Separation of concerns Installing and managing LLMs, enabling features like tool use and streaming generation, and building in fault tolerance can be tricky to implement. A local LLM server abstracts away this complexity, letting application developers stay focused on their app.
Cloud-to-client development A common practice for LLM developers is to first develop their application using cloud LLMs, then switch to local LLMs later in development. Local and cloud LLM servers behave similarly from the application's perspective, which makes this transition seamless.

What is the OpenAI Standard?

All LLM servers (cloud or local) adhere to an application-program interface (API). This API lets the application make LLM requests to the server software.

While there are several popular LLM server APIs available in the LLM ecosystem, the OpenAI API has emerged as the industry standard because it is (at the time of this writing) the only API that meets these three criteria: 1. Dozens of popular LLM servers support OpenAI API. 1. Dozens of popular LLM applications support OpenAI API. 1. OpenAI API is broadly supported in both local and cloud.

Crucially, while OpenAI offers their own LLM API-as-a-cloud-service, their API standard is rigorously documented and available for other cloud and local servers to adopt.

How does the OpenAI Standard Work?

In the OpenAI API standard, applications and servers communicate in the form of a multi-role conversation.
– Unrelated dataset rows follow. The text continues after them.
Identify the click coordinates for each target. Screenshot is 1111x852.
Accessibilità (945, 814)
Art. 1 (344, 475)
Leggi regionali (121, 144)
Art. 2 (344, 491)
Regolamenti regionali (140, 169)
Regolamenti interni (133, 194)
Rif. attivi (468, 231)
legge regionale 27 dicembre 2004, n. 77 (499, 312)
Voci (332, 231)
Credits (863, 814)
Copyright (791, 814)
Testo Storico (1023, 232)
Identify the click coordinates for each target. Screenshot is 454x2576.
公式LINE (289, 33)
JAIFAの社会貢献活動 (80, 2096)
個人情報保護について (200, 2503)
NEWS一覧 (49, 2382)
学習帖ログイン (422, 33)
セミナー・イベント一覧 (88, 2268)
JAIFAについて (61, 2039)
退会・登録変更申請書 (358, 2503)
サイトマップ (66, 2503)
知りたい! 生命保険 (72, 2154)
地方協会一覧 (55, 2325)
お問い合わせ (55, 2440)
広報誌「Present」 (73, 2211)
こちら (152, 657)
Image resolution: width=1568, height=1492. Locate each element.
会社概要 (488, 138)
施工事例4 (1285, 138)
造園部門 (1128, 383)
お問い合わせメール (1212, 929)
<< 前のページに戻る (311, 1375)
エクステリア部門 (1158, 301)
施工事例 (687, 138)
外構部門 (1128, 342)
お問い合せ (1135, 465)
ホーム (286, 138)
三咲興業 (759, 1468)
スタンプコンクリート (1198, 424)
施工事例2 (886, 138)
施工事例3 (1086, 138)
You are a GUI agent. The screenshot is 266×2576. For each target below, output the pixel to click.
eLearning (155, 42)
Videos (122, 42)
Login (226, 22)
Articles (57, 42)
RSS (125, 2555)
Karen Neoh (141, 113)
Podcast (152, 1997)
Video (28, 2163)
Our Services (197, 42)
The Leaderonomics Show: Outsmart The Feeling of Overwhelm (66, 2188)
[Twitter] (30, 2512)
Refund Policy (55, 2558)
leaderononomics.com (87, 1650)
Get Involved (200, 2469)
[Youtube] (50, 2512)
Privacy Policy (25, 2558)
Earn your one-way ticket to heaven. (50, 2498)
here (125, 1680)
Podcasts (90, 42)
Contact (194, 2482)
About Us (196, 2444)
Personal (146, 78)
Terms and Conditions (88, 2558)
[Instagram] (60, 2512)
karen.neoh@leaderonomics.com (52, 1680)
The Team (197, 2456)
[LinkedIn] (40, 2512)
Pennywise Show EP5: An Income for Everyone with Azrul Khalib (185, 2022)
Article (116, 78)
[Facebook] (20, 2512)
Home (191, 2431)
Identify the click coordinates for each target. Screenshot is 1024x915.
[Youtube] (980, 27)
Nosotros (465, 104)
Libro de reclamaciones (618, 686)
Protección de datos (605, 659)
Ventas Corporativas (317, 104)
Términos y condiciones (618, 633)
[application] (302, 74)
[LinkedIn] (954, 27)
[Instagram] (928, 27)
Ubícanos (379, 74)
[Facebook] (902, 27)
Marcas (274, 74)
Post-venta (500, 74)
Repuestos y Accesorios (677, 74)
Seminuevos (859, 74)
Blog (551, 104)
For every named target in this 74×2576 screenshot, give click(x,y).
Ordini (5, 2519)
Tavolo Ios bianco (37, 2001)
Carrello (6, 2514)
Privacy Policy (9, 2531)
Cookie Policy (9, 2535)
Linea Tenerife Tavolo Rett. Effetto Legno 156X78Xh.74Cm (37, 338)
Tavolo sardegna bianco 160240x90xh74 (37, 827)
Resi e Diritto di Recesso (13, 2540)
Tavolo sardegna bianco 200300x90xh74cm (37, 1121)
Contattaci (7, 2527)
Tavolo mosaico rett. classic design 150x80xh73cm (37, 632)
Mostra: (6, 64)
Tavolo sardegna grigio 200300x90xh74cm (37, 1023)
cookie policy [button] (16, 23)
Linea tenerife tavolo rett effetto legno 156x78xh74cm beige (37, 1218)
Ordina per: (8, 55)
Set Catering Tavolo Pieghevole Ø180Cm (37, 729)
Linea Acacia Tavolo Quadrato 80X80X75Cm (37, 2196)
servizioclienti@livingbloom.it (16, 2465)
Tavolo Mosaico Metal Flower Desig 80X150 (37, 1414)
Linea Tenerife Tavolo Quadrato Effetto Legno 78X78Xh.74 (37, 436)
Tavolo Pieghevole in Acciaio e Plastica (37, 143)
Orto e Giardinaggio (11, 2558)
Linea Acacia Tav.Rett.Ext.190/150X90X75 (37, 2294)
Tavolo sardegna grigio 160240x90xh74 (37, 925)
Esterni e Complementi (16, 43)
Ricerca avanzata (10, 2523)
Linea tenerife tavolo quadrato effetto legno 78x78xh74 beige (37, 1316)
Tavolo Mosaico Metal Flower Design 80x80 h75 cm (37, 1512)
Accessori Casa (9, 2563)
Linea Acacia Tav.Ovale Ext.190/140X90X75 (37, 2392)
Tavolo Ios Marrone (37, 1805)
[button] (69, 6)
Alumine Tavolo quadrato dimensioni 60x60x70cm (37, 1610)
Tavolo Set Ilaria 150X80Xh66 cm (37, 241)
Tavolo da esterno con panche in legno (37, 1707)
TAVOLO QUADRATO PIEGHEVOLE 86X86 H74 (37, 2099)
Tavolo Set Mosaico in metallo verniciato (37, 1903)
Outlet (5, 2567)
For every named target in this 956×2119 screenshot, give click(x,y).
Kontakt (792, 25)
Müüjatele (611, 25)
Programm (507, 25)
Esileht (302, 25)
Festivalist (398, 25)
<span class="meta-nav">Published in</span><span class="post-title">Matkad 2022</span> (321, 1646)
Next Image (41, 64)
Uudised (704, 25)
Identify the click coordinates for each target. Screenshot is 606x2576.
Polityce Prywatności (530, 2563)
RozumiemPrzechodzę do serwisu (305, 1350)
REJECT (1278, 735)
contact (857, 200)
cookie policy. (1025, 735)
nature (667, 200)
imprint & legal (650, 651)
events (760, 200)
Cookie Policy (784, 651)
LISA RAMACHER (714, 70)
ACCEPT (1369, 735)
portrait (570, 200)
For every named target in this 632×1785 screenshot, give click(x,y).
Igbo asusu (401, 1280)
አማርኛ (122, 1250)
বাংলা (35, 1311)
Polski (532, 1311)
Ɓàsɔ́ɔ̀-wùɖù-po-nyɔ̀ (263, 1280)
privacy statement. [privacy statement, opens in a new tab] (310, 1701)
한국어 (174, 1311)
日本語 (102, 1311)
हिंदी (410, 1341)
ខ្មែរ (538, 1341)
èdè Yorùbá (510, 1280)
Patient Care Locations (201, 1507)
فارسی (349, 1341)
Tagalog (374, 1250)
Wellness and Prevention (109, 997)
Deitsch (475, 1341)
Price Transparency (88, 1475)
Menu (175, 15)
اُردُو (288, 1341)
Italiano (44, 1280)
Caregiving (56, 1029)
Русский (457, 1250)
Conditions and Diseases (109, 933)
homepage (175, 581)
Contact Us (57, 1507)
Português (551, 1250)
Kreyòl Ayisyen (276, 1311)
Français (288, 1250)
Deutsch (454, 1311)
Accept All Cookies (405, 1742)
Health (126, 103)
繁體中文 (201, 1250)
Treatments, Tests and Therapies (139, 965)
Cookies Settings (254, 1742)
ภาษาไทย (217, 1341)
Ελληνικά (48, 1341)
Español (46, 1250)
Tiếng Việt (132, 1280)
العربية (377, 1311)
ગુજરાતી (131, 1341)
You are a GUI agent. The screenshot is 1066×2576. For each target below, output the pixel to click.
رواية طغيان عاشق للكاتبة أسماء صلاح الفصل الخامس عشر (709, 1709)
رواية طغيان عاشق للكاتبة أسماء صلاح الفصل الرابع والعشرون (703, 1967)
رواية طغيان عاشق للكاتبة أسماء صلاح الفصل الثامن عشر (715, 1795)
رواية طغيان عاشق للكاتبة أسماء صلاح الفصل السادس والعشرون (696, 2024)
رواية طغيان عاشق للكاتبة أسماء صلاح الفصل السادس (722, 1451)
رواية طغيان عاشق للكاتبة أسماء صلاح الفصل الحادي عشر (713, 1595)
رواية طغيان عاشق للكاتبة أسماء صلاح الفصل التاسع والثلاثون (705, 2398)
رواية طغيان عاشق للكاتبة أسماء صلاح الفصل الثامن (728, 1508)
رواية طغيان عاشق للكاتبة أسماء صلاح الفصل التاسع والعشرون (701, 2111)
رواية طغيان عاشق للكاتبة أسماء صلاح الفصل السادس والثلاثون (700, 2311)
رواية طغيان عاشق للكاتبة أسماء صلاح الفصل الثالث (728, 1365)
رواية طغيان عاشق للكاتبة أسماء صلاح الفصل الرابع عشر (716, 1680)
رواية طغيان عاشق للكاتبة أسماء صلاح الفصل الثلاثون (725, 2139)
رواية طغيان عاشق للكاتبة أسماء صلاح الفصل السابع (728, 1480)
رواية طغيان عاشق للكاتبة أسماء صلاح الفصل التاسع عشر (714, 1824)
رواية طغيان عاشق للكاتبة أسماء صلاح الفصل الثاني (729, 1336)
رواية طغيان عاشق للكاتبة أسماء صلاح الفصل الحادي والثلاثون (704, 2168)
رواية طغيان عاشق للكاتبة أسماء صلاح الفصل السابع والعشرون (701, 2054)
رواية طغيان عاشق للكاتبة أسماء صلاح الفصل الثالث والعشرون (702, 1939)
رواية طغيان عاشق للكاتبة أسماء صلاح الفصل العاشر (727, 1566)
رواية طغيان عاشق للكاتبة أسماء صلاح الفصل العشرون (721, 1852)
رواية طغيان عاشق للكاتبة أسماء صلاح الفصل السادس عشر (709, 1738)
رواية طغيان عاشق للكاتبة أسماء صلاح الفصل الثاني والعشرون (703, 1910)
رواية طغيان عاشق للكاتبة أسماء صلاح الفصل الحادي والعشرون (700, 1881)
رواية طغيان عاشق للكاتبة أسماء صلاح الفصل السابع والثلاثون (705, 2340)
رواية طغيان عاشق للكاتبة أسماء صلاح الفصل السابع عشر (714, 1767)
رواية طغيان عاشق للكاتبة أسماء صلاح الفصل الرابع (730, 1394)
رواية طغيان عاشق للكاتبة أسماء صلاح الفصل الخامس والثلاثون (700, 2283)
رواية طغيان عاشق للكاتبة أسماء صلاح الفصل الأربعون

There are three "roles" in this context: the "system", the "assistant", and the "user".

Role Description
System Allows the application to provide instructions to the LLM, such as defining its persona, what tools are available to it, what tasks it is supposed to help with or not help with, etc.
Assistant Messages sent from the LLM to the application.
User Messages sent from the application to the LLM. Often these messages are written by the application's end-user.

OpenAI also provides convenient libraries in JavaScript, Python, .Net, Java, and Go to help application and server developers adhere to the standard.

For example, the following Python code demonstrates how an application can request an LLM response from the Lemonade Server:

# Client library provided by OpenAI to automate request
# and response processing with the server
from openai import OpenAI

# The base_url points to an LLM server, which can either be
# local (localhost address) or cloud-based (web address)
base_url = f"http://localhost:8000/api/v1"

# The `client` instance here provides APIs to request
# LLM invocations from the server
client = OpenAI(
    base_url=base_url,
    api_key="lemonade",  # required, but unused in Lemonade
)

# The `messages` list provides the history of messages from
# the system, assistant, and user roles
messages = [
    {"role":"system", "content":"You are a helpful assistant."},
    {"role":"user", "content":"Hi, how are you?"},
]

# This is the API call that sends the `messages` history to
# the server's specific LLM `model`
# It returns a `completion`, which is OpenAI's way of referring
# to the LLM's reponse to the messages
completion = client.chat.completions.create(
    model="Llama-3.1-8B-Instruct-Hybrid",
    messages=messages,
)

# This code gets the LLM's response from the `completion`
# and prints it to the screen
reponse = completion.choices[0].message.content
print(response)

The Python above will work with Lemonade Server, along with a variety of other cloud and local LLM servers, just by changing the base_url, api_key, and model as needed. This example demonstrates that details like deployment location (local vs. cloud), hardware type (GPU vs. NPU), and backend implementation (OGA vs. llama.cpp), etc. are hidden behind a unified interface.